Man reibt sich die Augen, wenn man Folgendes liest: „Selbstbewusst eignen sich die Behinderten ein Schimpfwort an, um damit offensiv gegen ihre Abwertung einzutreten“. Erinnert sich noch jemand, dass selbst auf dem Wort „behindert“ als Ersatz für das grob abwertende „Krüppel“ heute ein Sprachtabu liegt? Jetzt also gleich noch ein paar Schritte weiter zurück? Die „Rechten“, so der Vorwurf des Bündnisses mit dem deftigen Namen, seien gegen Inklusion und wollten „Behinderte verschwinden lassen“. Gegen diese neue Menschenverachtung setze man sich eben zur Wehr. Doch schaut man sich an, wie ausgerechnet das Großprojekt Inklusion mit all seinen woken dieselben Ungleichheiten zwischen Menschen mit und ohne Handicap, die sich aus der Realität ergeben – mit dem einen Unterschied, dass heute die Worte nicht mehr zu Gebote stehen, sie zu beschreiben, und eine Menge Trittbrettfahrer mit zweifelhaften Absichten vor den zur Sprachlosigkeit verdonnerten Bürgern auftauchen. Das Selbstbestimmungsgesetz mit seinen Mann/Frau-Verwirrungen ist ein Kind dieser Inklusions-Utopie, die aus Sprache Realität schaffen will.
Aber die Realität weigert sich hartnäckig, sich einer politischen Definition anzupassen. Es ist also nicht die Systemkritik von rechts an der heiligen Kuh „Inklusion“, die Menschen mit Behinderung aus dem Gesellschaftsbild verschwinden lässt, sondern der Versuch, sie durch Worttabus aus der Umgangssprache zu streichen. Die „Rechten“, gegen welche die selbst bezeichneten „Krüppel“ zu kämpfen vorgeben, haben diesen Unsinn nicht begonnen, das waren die auf Gleichschaltung, Bekenntnis und Opferstatus versessenen Linken. Womit wir bei der politischen Dimension von Sprachtabus und dem so genannten Reclaiming von Begriffen angelangt sind. Denn nichts immunisiert und privilegiert zuverlässiger als die Legitimation, ein Wort selbst zu benutzen und anderen dessen Verwendung unter Androhung moralischer Ächtung zu untersagen.

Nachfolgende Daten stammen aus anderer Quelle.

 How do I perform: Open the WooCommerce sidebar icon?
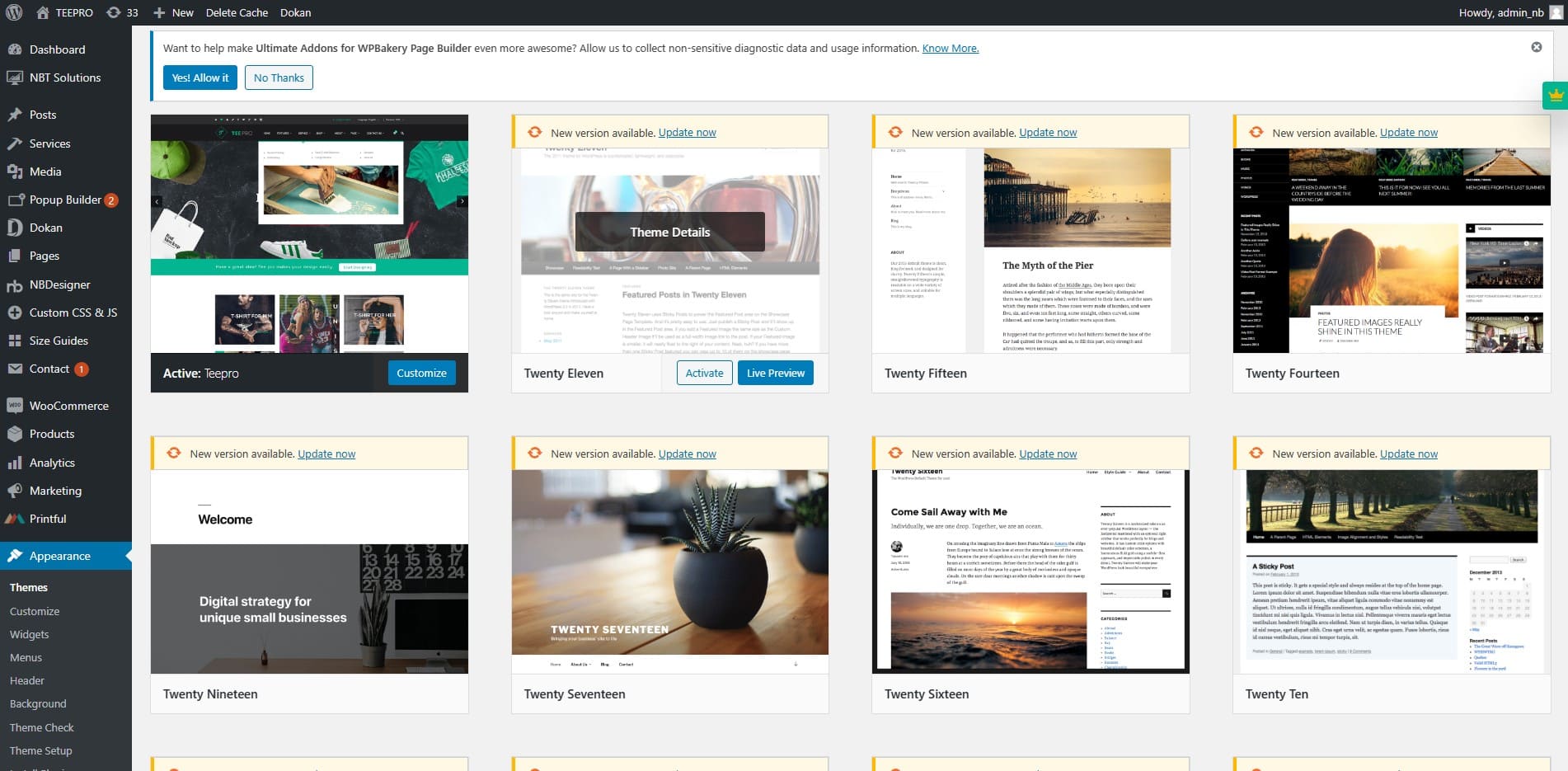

Das Wort „Krüppel“ ist – außer im Zusammenhang mit einer Bergkiefernart – nicht zu Unrecht aus unserem Sprachgebrauch verschwunden. Und zwar ganz ohne politische Gewaltandrohung, sondern als eine der vielen Firnisschichten der Zivilisiertheit, die sich ihrer moralischen Wurzeln bewusst ist, keine tribalen Konflikte mehr kennt und dank des erarbeiteten Wohlstands ohne fundamentale ökonomische Verteilungskämpfe auskommt. Noch! Die Gefahr für viele, ob sie sich nun herausgefordert, behindert oder kämpferisch-aktivistisch Krüppel nennen, kommt nicht von rechts, sondern von ökonomischen Tatsachen, die durch falsche politische Entscheidungen geschaffen wurden. Und die lassen sich durch Worte nicht verdecken oder ungeschehen machen. Doch da in diesem drachenarmen Land der Drachentöter nichts so billig zu haben ist wie gleichgeschalteter politischer Aktivismus, werden wir wohl noch viele solcher dialektischen Entgleisungen sehen. Ich rechne ja fest mit der baldigen Gründung der „Zigeuner gegen rechts“!